Among the entries below, find all lines that include "column" and copy them.

■ DATA
★ ★ ★
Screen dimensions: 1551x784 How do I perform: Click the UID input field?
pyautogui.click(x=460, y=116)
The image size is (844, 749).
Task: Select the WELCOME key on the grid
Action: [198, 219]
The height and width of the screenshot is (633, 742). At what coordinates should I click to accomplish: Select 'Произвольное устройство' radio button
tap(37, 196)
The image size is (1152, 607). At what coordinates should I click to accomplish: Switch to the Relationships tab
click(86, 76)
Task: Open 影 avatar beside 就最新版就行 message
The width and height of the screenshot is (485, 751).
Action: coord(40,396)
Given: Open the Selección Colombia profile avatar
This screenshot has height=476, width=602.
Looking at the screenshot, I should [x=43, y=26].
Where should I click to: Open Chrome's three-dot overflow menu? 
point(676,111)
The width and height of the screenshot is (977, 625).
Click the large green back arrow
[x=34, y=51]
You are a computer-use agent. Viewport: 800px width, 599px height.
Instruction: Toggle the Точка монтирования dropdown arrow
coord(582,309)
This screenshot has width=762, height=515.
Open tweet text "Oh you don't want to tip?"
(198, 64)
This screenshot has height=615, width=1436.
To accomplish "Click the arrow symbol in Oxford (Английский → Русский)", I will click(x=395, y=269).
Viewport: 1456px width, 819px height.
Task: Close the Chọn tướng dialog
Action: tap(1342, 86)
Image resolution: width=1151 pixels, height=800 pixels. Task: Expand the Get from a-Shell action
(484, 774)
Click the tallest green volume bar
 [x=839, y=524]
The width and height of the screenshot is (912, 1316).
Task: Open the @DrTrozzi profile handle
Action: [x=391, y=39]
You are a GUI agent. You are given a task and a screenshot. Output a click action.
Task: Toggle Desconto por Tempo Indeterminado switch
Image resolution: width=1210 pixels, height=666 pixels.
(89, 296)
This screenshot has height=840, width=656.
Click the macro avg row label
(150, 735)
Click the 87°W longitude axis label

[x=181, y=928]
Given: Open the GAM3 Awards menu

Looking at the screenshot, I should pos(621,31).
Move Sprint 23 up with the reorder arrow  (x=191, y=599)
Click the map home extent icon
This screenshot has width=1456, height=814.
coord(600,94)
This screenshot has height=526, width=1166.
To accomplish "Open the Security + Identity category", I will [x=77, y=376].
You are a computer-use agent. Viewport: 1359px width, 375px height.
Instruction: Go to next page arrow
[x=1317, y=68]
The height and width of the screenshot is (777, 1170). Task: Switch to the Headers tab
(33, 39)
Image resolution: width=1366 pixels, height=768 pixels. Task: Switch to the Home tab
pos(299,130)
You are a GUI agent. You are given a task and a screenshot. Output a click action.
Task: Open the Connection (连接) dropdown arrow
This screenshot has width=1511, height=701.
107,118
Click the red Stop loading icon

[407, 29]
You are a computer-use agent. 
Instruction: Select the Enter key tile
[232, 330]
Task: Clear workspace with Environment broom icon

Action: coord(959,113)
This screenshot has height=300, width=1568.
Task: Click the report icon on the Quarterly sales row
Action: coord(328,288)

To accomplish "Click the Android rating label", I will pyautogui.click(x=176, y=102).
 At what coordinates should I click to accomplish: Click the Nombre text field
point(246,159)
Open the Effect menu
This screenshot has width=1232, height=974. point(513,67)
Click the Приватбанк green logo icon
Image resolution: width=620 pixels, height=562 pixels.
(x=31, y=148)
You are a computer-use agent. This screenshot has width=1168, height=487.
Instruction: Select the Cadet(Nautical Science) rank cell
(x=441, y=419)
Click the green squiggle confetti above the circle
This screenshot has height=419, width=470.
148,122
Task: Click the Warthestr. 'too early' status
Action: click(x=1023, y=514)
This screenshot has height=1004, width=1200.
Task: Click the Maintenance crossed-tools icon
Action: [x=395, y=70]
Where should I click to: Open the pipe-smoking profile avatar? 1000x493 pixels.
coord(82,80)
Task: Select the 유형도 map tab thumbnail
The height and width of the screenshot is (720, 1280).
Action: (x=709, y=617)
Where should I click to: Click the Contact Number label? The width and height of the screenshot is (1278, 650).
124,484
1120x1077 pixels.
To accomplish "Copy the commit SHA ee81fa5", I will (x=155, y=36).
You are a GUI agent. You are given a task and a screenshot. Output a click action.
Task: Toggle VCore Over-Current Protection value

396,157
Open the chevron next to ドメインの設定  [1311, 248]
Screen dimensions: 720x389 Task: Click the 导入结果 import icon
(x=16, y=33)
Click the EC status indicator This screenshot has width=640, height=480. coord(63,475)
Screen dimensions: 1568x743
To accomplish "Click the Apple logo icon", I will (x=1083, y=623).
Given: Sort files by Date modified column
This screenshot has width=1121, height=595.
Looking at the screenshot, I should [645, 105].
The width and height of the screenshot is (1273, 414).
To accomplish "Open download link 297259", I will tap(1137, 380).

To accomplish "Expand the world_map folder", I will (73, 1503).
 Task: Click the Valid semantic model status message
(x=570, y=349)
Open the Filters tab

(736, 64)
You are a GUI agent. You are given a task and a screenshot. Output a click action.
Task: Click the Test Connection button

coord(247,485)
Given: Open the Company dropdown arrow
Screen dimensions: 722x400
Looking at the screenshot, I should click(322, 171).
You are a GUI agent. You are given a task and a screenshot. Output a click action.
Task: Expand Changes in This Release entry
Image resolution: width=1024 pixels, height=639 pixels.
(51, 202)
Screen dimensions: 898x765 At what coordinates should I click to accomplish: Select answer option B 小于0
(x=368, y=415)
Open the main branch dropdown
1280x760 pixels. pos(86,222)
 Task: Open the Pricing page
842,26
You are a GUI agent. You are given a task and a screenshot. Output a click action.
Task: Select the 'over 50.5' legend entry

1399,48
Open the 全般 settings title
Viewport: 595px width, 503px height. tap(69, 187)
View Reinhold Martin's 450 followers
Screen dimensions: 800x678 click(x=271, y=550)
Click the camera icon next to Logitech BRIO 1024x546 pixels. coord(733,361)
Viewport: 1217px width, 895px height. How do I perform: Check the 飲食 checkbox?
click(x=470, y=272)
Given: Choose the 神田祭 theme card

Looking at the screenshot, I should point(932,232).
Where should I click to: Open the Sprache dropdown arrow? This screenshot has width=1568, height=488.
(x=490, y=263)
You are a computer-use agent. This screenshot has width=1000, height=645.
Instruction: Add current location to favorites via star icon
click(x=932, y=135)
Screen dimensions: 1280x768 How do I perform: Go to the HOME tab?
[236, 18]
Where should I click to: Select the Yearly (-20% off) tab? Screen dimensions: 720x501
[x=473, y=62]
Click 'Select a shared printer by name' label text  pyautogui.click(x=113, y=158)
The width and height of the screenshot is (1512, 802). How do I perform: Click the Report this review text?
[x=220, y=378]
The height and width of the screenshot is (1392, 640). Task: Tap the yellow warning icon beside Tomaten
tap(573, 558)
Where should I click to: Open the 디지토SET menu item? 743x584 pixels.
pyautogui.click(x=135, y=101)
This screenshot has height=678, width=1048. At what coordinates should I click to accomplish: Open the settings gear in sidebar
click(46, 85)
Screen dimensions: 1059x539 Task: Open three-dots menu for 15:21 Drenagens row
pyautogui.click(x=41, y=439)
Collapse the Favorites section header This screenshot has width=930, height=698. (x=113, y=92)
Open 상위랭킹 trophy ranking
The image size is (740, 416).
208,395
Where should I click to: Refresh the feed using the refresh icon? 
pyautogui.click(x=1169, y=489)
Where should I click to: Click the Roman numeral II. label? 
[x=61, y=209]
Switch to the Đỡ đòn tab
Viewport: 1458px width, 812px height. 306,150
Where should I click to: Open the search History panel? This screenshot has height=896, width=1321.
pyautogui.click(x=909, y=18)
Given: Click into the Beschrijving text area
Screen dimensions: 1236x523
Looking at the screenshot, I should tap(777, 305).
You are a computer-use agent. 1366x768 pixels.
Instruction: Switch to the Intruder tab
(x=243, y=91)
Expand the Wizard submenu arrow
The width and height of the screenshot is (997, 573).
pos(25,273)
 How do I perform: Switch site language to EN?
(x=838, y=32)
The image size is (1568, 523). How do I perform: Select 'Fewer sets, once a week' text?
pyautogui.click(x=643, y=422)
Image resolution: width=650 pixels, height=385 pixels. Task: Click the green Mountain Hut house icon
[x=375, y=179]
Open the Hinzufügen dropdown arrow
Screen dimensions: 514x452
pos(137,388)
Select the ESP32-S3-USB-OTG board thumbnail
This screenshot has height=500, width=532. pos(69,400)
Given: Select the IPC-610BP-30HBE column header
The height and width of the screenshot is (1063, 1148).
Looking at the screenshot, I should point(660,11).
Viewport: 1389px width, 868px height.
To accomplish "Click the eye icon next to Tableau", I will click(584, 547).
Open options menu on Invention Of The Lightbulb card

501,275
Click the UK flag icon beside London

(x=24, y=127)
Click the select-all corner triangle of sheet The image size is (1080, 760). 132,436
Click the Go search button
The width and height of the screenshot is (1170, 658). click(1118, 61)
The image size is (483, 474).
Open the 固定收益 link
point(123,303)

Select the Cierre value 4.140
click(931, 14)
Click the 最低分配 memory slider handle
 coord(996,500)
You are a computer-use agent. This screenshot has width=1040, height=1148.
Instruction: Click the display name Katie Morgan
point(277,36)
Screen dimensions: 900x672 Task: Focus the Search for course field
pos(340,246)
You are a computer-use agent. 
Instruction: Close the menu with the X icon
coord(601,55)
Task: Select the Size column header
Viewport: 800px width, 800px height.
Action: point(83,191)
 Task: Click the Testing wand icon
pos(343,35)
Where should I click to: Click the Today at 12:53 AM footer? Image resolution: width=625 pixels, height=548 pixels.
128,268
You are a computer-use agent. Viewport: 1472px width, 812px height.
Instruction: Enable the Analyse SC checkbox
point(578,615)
★ ★ ★
■ SOLUTION BELOW
Given: Sort files by Date modified column
Given: Select the IPC-610BP-30HBE column header
Task: Select the Size column header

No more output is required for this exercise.